Data to use>
========================================================================

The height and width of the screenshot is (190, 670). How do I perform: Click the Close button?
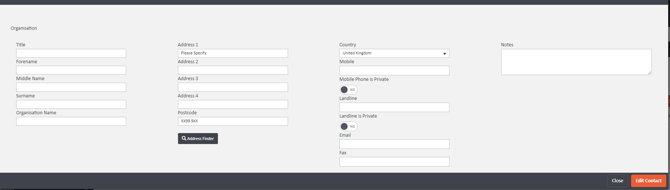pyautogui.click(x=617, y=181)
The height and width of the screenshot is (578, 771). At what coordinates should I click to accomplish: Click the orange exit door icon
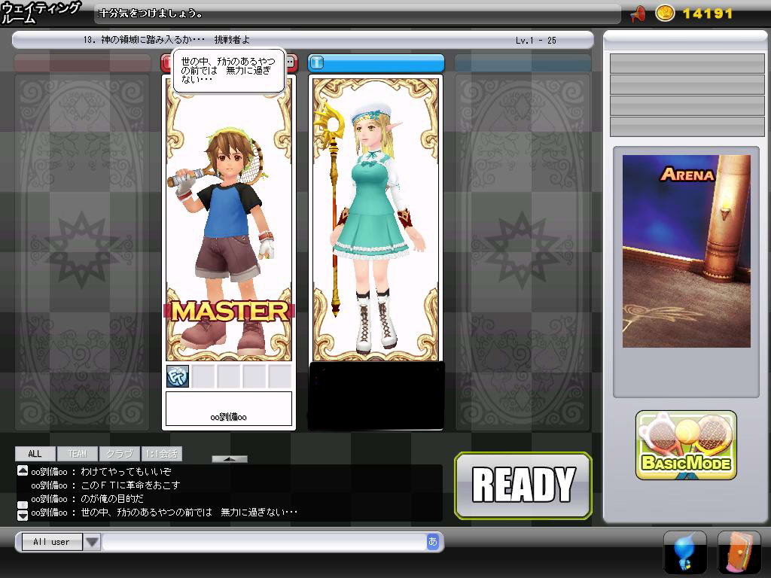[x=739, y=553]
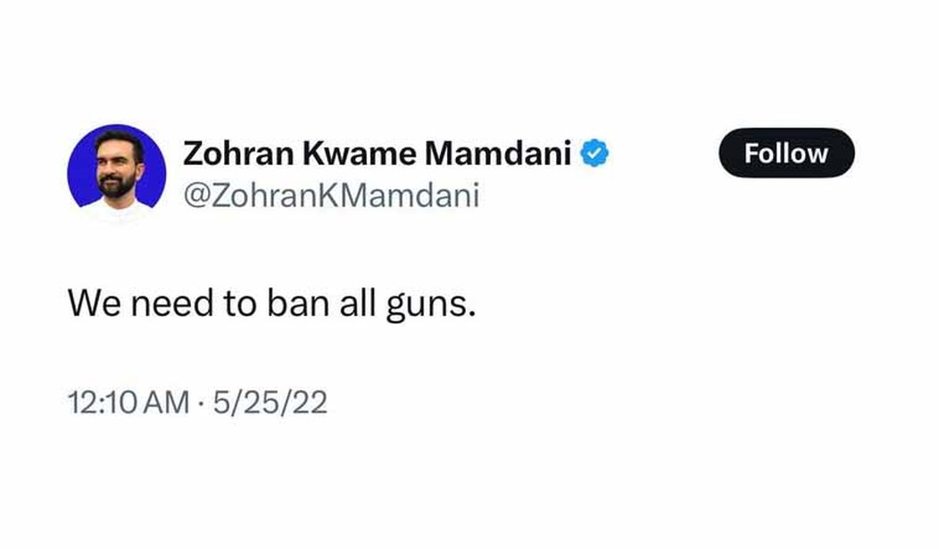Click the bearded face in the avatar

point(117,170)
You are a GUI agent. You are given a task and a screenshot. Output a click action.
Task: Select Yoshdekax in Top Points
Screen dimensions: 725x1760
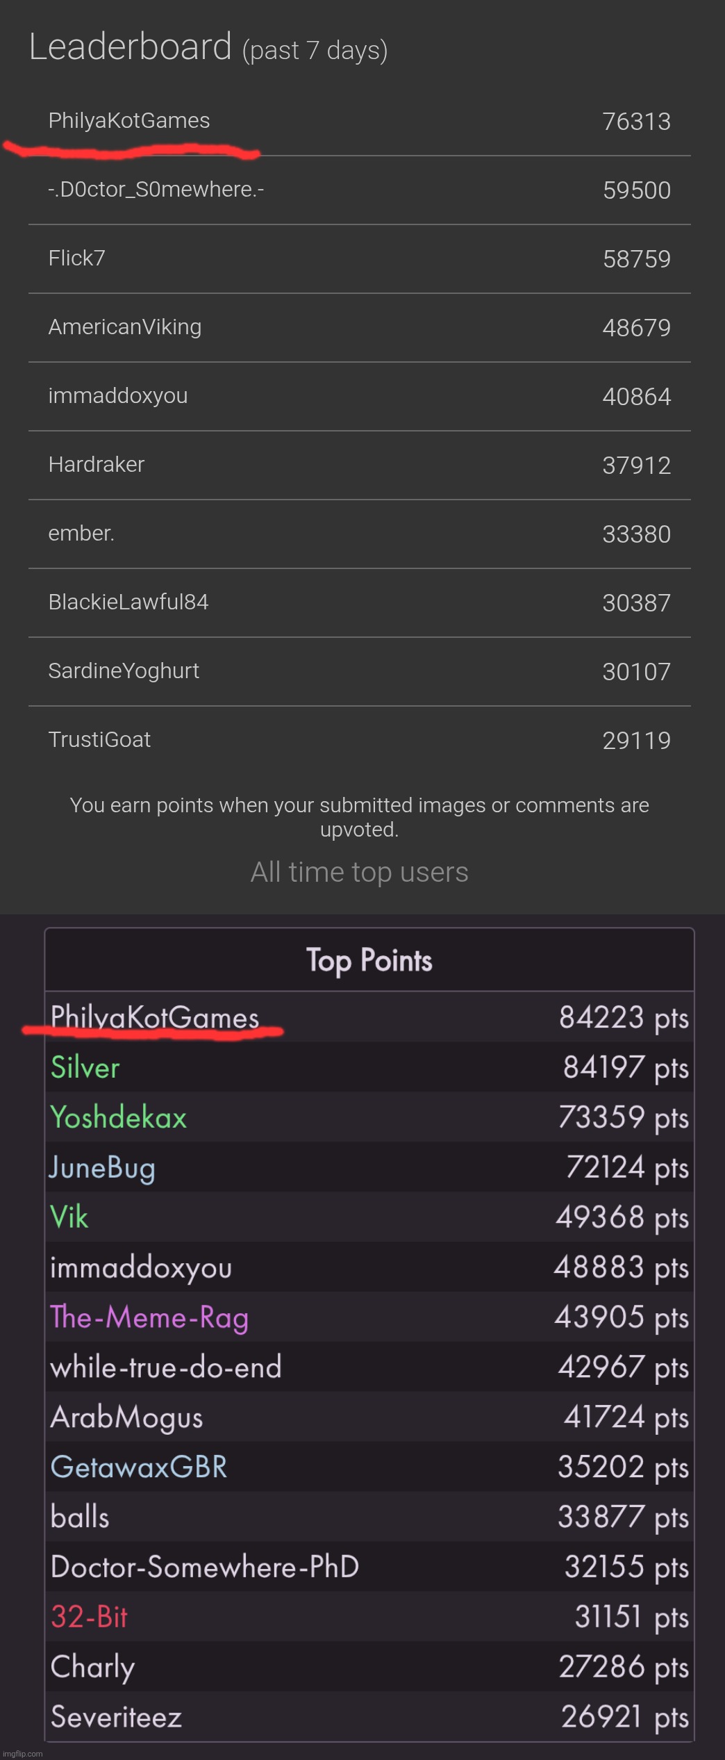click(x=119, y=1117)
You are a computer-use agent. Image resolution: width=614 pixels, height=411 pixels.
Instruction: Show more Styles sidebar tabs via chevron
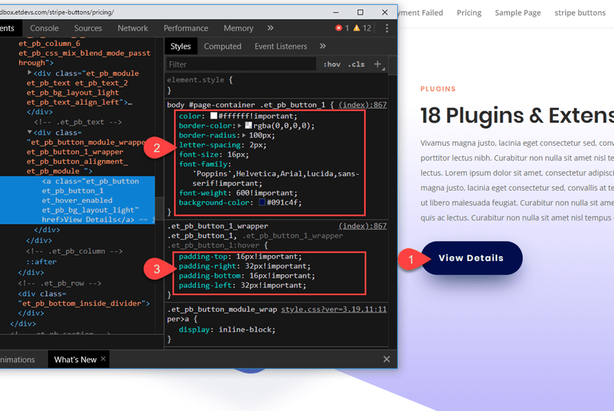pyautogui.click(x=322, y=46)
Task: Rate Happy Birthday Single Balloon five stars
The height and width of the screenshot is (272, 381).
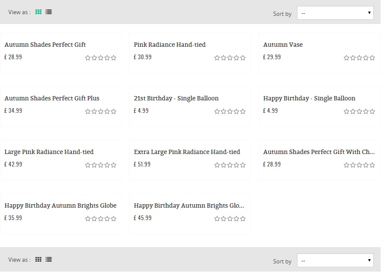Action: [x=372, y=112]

========================================================================

What needs to be done>
From the first line above to the last, copy the records exactly but omit the pictures.

Written response>
The height and width of the screenshot is (190, 670). How do I perform: Click the Close button?
pyautogui.click(x=617, y=181)
The height and width of the screenshot is (578, 771). At what coordinates should I click to accomplish: Click the orange exit door icon
[x=739, y=553]
Click the bearded face in the avatar

point(117,170)
You are a GUI agent. You are given a task and a screenshot. Output a click action.
Task: Select Yoshdekax in Top Points
Screen dimensions: 725x1760
click(x=119, y=1117)
You are a computer-use agent. Image resolution: width=614 pixels, height=411 pixels.
Instruction: Show more Styles sidebar tabs via chevron
pyautogui.click(x=322, y=46)
Task: Rate Happy Birthday Single Balloon five stars
The height and width of the screenshot is (272, 381).
Action: [x=372, y=112]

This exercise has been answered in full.